**Document extract**

--------------------------------------------------

The lockdown cost casual workers as well as regular and salaried employees an estimated Rs 33,800 crore (in 2017-18 prices) in monthly wages, found an analysis by the Indira Gandhi Institute of Development Research. Casual workers lost 23.4%, and regular and salaried waged employees 16.8%, in total wage earnings.
The Centre had announced in 2019 that the national minimum wage (which no state government can further reduce) would be set at Rs 178 under the Act, which was only Rs 2 more than the amount declared in 2017, even though an expert committee had earlier recommended fixing the national minimum wages at Rs 375 per day irrespective of sector, skill, occupation and rural/urban location. “The wage rules do not outline the exact criteria and methods for fixation of floor wage rates by the Central government, except for stating some broad components such as food, clothing, housing and any other factors,” said an ILO discussion paper.
“The problem lies in implementation,” said Kapoor, “The code on wages extends minimum wages to the unorganised sector but how are we going to ensure it is enforced?” Also, India does not have a single minimum wage; every state has multiple minimum wages across sectors and skill levels. The Centre decides on minimum wages of certain jobs including the railways, mines and ports, while states decide wages for sectors under their purview. Minimum wages thus fixed vary widely from state to state–the minimum wage for unskilled workers in Andhra Pradesh was Rs 69.3 per day while that in Haryana and Punjab was more than Rs 300 per day, according to a government response in parliament in December 2018.
Expand the rural jobs programme
Over 9.7 million households that needed work under the rural jobs programme, Mahatma Gandhi National Rural Employment Guarantee Scheme (MGNREGS), were unable to do so at some point in the year, noted a recent report by Peoples’ Action for Employment Guarantee, an advocacy group. One in four households in Jharkhand and Uttar Pradesh faced this problem.

--------------------------------------------------

**Work task**
Copy the section of the minimum wage text that begins at the words "The Centre had" and ends after "ILO discussion paper.", swapping "expert committee" for "advisory panel".

--------------------------------------------------

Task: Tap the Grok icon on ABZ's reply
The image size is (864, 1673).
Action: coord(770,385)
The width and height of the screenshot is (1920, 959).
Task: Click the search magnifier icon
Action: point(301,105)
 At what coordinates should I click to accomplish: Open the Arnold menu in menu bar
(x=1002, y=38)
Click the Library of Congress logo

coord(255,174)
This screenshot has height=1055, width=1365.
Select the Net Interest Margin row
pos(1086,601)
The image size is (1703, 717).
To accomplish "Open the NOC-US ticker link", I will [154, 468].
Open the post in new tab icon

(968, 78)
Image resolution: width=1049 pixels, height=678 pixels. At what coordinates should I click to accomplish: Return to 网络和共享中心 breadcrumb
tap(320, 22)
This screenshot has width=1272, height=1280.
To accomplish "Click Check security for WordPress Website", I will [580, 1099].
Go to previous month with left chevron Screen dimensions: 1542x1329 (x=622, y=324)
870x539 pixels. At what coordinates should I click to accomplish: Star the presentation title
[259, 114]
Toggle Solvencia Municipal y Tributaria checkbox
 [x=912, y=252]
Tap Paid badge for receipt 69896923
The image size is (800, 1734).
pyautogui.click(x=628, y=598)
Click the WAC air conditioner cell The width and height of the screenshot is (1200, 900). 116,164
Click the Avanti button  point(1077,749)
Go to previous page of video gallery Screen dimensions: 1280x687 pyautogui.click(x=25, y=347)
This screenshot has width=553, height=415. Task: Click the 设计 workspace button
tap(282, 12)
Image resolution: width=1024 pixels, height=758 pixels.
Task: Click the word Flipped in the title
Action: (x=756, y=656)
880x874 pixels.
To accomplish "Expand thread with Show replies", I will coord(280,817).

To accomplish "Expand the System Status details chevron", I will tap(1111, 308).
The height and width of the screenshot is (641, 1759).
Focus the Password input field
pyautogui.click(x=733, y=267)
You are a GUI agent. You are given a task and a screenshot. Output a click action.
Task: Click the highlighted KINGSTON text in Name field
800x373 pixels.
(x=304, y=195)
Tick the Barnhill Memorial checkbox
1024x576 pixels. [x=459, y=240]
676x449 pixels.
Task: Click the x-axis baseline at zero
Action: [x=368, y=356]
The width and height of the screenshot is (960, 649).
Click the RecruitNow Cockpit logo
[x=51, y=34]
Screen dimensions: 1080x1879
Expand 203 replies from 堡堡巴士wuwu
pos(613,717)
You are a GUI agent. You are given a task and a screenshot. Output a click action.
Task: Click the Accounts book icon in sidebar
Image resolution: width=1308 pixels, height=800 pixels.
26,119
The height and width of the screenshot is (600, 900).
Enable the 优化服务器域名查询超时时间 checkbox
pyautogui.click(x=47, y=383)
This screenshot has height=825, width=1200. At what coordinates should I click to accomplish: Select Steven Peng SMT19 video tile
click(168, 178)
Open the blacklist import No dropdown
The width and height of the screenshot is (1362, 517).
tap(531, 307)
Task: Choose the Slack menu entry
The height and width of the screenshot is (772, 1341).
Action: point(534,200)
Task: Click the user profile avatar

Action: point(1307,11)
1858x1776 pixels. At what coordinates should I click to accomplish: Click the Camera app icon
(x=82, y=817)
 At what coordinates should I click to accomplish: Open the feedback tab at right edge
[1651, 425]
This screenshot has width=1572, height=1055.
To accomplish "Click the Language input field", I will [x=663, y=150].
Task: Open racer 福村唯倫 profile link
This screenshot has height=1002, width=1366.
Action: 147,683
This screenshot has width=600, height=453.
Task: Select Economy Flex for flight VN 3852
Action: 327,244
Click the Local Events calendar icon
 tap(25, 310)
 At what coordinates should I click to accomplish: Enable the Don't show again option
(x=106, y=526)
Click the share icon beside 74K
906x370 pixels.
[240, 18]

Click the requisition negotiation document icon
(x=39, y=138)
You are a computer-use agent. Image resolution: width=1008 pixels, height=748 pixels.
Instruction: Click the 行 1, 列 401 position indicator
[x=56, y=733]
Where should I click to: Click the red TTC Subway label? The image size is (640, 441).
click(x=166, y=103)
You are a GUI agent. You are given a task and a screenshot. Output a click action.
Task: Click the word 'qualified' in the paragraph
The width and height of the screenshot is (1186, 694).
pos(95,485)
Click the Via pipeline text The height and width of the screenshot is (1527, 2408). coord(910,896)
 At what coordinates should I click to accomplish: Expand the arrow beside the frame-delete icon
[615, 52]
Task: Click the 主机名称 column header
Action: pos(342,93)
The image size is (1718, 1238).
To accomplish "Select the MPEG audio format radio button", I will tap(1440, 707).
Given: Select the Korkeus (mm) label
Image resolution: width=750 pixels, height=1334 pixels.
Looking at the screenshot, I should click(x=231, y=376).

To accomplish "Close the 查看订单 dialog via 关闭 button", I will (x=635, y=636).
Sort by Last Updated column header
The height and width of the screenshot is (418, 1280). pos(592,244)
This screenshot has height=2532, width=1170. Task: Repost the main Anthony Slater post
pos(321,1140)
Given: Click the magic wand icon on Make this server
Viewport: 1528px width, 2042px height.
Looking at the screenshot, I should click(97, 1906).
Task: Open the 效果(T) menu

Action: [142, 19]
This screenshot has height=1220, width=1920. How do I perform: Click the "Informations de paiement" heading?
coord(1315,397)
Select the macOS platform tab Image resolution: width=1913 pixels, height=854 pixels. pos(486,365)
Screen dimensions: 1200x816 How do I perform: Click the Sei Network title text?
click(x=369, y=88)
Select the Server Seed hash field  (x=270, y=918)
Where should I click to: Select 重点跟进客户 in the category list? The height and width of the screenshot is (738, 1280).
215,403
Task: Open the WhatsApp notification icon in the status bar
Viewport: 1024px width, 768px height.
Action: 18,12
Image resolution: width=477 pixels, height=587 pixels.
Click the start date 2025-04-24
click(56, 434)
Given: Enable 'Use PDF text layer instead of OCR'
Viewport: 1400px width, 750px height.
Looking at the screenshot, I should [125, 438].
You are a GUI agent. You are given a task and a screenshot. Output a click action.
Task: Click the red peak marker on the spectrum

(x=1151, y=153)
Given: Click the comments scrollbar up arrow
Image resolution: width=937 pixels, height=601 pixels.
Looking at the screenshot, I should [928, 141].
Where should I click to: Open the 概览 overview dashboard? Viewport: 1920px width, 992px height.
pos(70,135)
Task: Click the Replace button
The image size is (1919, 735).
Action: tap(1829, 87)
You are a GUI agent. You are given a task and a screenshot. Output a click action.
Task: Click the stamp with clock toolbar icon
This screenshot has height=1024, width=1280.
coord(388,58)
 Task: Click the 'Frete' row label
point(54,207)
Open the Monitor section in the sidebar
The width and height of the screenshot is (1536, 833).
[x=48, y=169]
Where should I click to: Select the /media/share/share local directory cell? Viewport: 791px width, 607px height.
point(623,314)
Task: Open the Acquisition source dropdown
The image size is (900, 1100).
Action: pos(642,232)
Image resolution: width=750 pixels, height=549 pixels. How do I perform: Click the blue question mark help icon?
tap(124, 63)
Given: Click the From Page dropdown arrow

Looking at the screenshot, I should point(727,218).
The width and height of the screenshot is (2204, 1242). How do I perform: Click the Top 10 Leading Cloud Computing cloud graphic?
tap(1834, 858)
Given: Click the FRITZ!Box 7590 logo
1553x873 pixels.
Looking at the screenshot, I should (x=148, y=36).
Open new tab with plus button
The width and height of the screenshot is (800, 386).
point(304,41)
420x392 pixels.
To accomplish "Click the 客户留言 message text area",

--------------------------------------------------

**Answer area**
The Centre had announced in 2019 that the national minimum wage (which no state government can further reduce) would be set at Rs 178 under the Act, which was only Rs 2 more than the amount declared in 2017, even though an advisory panel had earlier recommended fixing the national minimum wages at Rs 375 per day irrespective of sector, skill, occupation and rural/urban location. “The wage rules do not outline the exact criteria and methods for fixation of floor wage rates by the Central government, except for stating some broad components such as food, clothing, housing and any other factors,” said an ILO discussion paper.